どちらの分析方法も一長一短となりますが、自身の投資目的によってケースバイケースで手法を切り替えてみましょう。

株価や経済ニュースをチェックしながら、タイミングを見て売却

最後に、株を売却して利益を確定して株取引は終了になります。なお、株式投資においては利益が出ている株だけではなく、損失が出てしまっている株を売却して「損切り」することの重要性も高くなります。

特に、信用取引では証拠金以上の損失が出てしまった時に追証(投資金を追加して株取引を継続すること)をするかどうかの判断に迫られます。この時、株価が上がる可能性を冷静に見極め、時には売却を決意して損切りすることが重要になります。

売却タイミングは株式投資の利益を確定する重要なポイントとなります。経済動向をチェックしながら、適切なタイミングを見極めていきましょう。

まとめ

今回は、株式投資初心者の方向けに、株式投資の仕組みやメリット・デメリットについて解説しました。株式投資は大きなリターンを得られる可能性がある反面、リスクの大きい投資手法です。

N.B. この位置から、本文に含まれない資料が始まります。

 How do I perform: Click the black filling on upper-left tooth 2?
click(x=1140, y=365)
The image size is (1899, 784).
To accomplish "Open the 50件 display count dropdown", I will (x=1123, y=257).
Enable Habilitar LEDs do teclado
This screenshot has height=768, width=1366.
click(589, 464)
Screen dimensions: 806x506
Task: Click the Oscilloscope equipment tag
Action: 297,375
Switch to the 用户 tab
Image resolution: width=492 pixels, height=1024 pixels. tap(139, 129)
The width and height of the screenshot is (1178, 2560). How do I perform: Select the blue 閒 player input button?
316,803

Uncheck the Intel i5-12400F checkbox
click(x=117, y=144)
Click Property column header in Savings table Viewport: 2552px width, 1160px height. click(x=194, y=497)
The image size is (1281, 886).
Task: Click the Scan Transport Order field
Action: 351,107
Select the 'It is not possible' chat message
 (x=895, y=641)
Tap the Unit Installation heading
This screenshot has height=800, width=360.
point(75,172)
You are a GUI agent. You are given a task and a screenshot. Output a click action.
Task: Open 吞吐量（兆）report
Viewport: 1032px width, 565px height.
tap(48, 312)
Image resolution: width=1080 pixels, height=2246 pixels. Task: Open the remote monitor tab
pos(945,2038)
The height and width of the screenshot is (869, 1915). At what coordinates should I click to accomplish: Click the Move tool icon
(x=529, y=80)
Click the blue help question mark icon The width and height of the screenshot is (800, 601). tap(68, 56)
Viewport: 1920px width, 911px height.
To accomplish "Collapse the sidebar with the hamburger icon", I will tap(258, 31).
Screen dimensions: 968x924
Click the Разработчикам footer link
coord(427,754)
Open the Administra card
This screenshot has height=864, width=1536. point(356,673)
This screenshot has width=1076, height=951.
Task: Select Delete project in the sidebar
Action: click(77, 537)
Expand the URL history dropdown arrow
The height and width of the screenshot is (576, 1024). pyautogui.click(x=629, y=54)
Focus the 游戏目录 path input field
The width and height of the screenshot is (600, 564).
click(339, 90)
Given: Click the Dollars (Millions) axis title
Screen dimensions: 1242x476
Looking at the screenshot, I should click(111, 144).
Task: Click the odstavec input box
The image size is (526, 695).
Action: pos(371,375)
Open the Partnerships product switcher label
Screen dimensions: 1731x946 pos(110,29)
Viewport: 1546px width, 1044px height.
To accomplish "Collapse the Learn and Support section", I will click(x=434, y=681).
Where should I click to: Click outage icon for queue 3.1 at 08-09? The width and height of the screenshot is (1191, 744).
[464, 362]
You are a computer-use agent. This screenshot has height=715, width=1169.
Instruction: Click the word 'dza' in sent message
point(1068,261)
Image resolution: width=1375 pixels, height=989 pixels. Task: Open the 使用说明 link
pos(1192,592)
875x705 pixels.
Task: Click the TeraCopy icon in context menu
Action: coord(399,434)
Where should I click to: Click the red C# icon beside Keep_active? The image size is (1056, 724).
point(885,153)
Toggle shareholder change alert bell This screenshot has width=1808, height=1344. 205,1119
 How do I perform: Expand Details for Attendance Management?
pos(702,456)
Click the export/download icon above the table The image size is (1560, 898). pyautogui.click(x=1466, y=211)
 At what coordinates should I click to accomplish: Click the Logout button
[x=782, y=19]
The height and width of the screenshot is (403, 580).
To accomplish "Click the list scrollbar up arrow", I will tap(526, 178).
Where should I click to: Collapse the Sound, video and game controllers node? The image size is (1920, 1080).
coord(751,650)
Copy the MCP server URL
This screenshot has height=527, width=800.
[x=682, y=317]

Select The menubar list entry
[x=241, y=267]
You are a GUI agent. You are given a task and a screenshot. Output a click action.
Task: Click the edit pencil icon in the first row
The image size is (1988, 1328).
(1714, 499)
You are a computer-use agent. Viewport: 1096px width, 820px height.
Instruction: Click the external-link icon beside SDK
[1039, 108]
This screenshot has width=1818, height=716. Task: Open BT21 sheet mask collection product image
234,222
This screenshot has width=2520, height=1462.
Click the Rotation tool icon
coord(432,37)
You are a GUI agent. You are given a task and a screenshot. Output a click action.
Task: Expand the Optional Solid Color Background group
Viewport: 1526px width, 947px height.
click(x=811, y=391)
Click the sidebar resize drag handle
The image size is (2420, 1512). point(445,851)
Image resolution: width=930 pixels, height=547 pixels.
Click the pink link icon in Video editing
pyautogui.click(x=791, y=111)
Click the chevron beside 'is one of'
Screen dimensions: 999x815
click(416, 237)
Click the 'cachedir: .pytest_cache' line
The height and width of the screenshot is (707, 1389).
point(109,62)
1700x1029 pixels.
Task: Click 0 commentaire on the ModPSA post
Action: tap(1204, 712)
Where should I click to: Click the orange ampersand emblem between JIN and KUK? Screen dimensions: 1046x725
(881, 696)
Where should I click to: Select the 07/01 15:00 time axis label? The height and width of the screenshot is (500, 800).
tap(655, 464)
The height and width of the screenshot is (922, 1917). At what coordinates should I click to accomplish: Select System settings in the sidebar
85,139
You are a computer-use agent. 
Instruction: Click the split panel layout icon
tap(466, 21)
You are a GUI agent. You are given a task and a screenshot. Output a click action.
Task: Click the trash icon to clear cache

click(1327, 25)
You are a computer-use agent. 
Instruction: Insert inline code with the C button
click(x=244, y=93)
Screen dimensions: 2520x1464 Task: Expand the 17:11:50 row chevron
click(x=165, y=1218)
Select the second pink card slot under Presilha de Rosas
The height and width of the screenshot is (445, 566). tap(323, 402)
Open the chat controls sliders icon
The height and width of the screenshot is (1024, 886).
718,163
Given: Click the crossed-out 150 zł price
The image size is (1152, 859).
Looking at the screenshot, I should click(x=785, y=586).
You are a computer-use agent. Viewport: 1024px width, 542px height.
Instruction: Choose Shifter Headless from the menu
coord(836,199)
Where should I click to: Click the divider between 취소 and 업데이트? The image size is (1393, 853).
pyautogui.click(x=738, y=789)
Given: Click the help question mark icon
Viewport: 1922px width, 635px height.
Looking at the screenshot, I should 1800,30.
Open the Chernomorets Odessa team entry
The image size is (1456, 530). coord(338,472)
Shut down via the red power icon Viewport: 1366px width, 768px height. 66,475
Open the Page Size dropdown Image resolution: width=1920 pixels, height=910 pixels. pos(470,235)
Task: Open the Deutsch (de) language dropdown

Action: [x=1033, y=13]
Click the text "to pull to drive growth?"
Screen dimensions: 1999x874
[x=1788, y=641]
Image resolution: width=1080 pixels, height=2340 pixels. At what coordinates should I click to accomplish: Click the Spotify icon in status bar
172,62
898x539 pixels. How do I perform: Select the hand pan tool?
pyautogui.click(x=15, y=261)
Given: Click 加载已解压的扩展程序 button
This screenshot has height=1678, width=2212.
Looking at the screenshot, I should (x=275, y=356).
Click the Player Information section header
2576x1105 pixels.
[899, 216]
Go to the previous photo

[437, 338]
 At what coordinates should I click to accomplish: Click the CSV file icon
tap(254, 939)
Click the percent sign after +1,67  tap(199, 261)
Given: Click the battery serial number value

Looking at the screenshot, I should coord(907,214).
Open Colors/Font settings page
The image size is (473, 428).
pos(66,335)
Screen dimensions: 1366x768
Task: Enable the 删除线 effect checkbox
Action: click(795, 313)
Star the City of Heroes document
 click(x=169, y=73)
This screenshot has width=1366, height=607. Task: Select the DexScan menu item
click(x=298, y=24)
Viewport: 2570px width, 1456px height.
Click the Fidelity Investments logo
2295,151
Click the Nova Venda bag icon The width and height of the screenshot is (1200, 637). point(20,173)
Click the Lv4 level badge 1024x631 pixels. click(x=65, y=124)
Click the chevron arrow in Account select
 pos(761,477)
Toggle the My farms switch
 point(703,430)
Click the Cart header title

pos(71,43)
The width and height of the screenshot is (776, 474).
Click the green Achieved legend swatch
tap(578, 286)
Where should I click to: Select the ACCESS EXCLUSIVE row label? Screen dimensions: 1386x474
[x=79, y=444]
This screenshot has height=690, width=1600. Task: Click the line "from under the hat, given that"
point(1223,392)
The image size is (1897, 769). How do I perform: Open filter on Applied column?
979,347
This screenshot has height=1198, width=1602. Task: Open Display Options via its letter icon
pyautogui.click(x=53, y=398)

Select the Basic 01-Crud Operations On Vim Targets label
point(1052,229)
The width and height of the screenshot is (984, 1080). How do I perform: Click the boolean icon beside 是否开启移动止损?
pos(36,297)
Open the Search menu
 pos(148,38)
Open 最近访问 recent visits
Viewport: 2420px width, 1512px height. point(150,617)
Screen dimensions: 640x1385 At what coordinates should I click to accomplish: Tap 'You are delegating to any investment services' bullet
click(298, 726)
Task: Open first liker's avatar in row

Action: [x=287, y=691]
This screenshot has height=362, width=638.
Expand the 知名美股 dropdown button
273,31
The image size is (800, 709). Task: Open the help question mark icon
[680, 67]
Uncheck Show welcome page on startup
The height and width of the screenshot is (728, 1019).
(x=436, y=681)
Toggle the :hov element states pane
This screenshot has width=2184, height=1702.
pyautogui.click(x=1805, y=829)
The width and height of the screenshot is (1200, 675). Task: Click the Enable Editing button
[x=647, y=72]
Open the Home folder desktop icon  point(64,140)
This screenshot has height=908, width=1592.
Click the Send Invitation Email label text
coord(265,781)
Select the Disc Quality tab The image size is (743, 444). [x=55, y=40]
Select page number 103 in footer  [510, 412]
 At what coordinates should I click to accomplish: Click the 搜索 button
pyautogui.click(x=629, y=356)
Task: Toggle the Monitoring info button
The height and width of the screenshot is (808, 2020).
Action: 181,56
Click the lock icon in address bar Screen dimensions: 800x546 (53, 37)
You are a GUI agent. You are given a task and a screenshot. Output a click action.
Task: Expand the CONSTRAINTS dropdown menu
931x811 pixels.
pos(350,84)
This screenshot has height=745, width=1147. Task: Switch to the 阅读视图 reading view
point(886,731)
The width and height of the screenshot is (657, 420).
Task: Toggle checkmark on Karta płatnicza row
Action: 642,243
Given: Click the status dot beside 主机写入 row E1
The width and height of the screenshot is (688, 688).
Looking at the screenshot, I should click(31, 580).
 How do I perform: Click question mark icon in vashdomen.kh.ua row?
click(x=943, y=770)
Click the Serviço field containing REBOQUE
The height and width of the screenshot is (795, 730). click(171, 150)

株式投資を検討する際は、まずは少額資金から始めて、取引の手順や銘柄選びに慣れて行くことをおすすめします。単一銘柄ではない投資信託では100円単位で購入できるサービスも多いため、まずは投資信託から初めて投資することに慣れて行くのも良いでしょう。

株式投資を始めると世の中の流れや経済動向にも鋭敏になり、様々な知識を身に着ける機会にもなります。気になる方は、まずは口座開設から始めてみましょう。